TASK REQUIREMENTS ::
Using the records that appear below, write out exactly the lines from the one with "Click the last" through the one with "Task: Click the black", keeping both end lines.

SUPPLIED DATA ::
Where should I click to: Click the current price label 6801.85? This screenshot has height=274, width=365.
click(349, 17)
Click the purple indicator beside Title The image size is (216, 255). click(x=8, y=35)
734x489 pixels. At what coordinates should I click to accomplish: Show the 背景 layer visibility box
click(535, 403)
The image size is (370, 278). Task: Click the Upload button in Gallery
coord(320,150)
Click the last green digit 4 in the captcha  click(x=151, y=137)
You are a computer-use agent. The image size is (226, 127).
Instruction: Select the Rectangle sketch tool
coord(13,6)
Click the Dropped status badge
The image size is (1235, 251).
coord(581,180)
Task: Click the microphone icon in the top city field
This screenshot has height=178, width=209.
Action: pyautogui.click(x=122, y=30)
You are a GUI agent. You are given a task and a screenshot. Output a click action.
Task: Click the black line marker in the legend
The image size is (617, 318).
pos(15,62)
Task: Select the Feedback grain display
---
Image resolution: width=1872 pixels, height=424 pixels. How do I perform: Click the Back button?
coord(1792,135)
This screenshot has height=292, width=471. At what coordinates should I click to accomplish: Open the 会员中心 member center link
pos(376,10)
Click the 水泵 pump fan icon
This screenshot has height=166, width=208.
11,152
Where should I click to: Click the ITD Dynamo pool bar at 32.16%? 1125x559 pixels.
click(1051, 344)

SOLUTION TO THIS TASK ::
Click the last green digit 4 in the captcha  click(x=151, y=137)
You are a computer-use agent. The image size is (226, 127).
Instruction: Select the Rectangle sketch tool
coord(13,6)
Click the Dropped status badge
The image size is (1235, 251).
coord(581,180)
Task: Click the microphone icon in the top city field
This screenshot has height=178, width=209.
Action: pyautogui.click(x=122, y=30)
You are a GUI agent. You are given a task and a screenshot. Output a click action.
Task: Click the black line marker in the legend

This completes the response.